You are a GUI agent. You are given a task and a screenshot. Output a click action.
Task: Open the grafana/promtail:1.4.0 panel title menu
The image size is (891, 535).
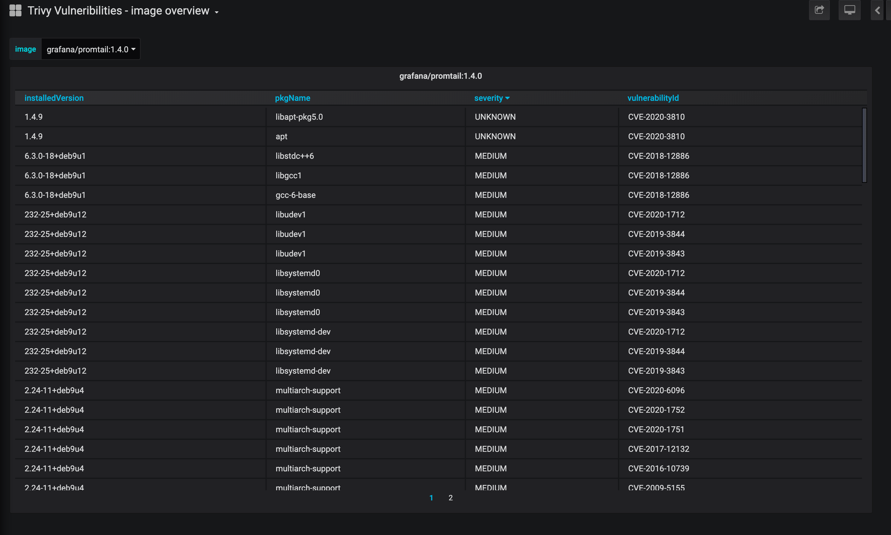coord(440,76)
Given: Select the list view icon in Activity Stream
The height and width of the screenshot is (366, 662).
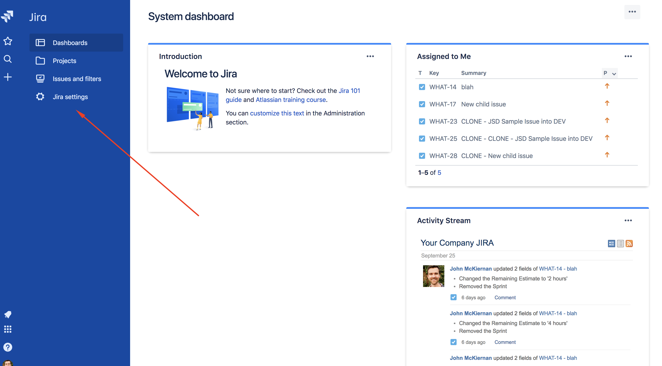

***

Description of the task:
Repeat the lines above exactly, and keep every picture out.

Result:
You are a GUI agent. You are given a task and a screenshot. Output a click action.
Task: Open the grafana/promtail:1.4.0 panel title menu
The image size is (891, 535).
coord(440,76)
Given: Select the list view icon in Activity Stream
The height and width of the screenshot is (366, 662).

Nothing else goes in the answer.